WHAT THE EXERCISE ASKS:
Reproduce every line of the listing below word for word, leaving out the pictures.

EXERCISE MATERIALS:

·····

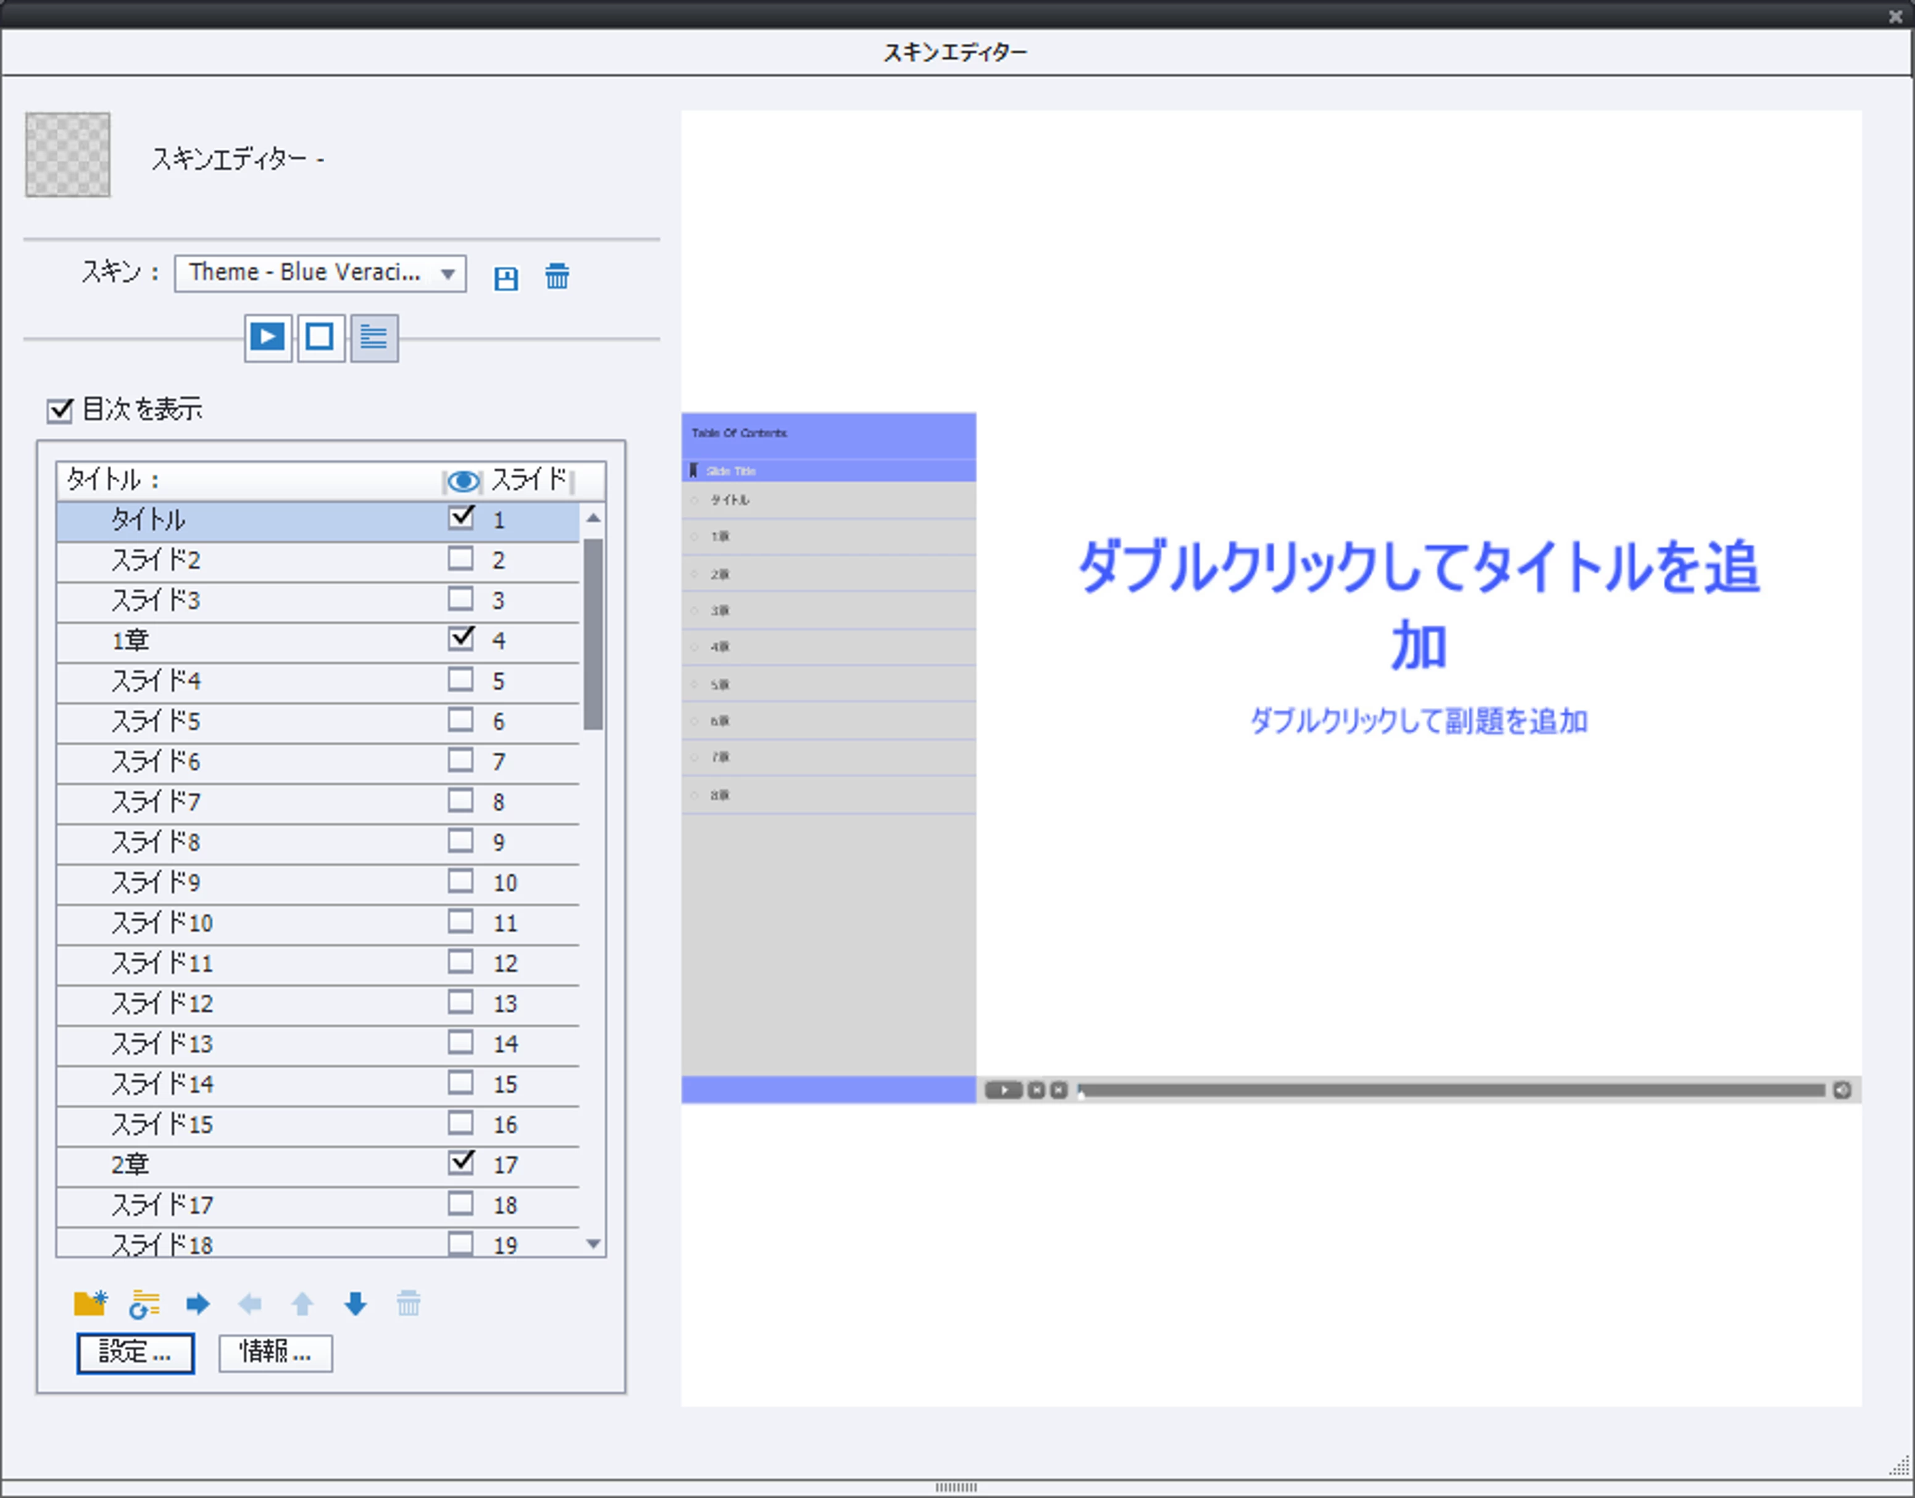Viewport: 1915px width, 1498px height.
Task: Click the delete skin trash icon
Action: coord(556,276)
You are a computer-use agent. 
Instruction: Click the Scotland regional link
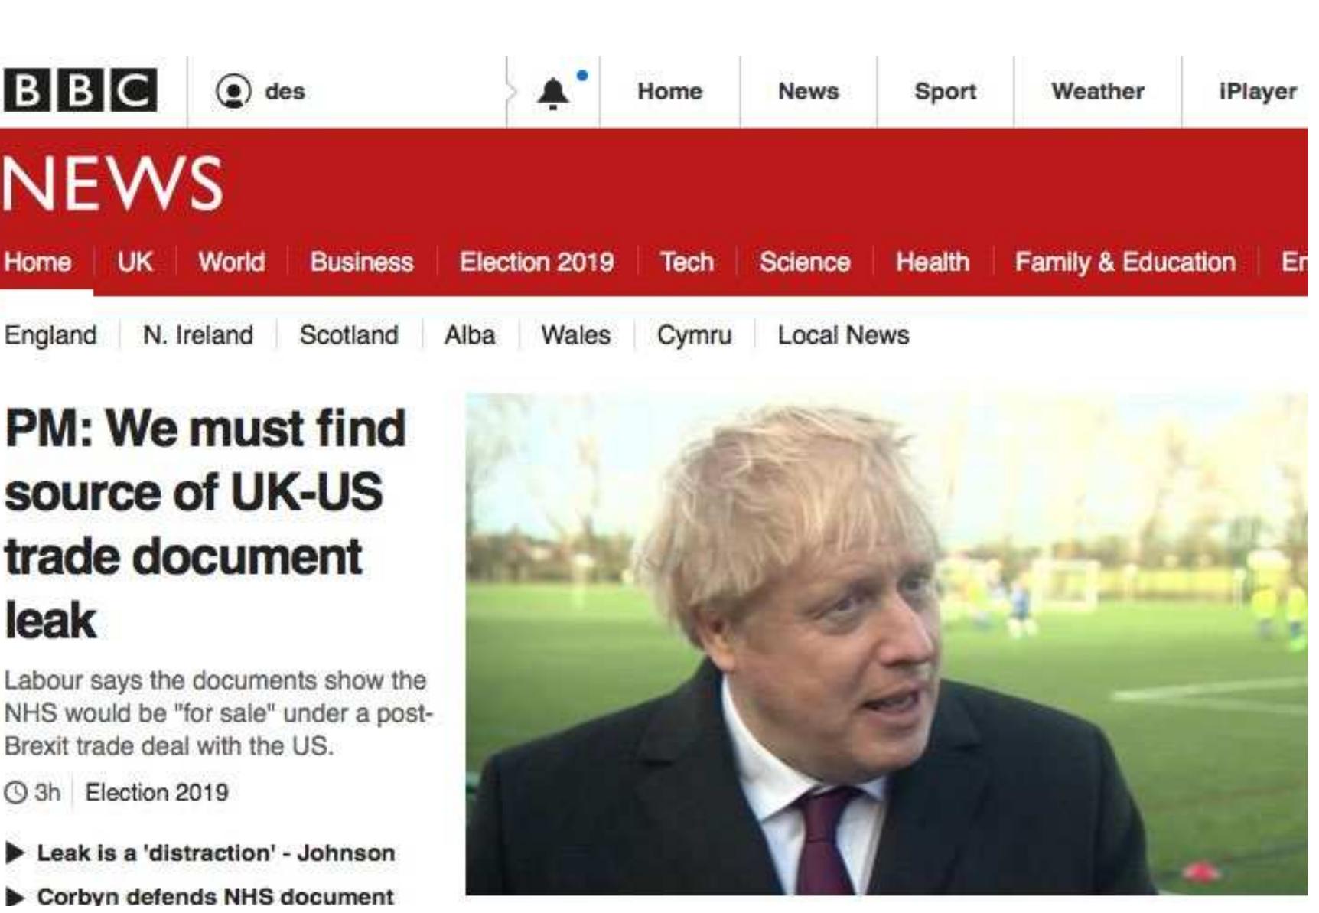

·····

SOLVED PROBLEM:
Viewport: 1915px width, 1498px height.
Task: Click the delete skin trash icon
Action: coord(556,276)
You are a computer-use agent. 
Instruction: Click the Scotland regional link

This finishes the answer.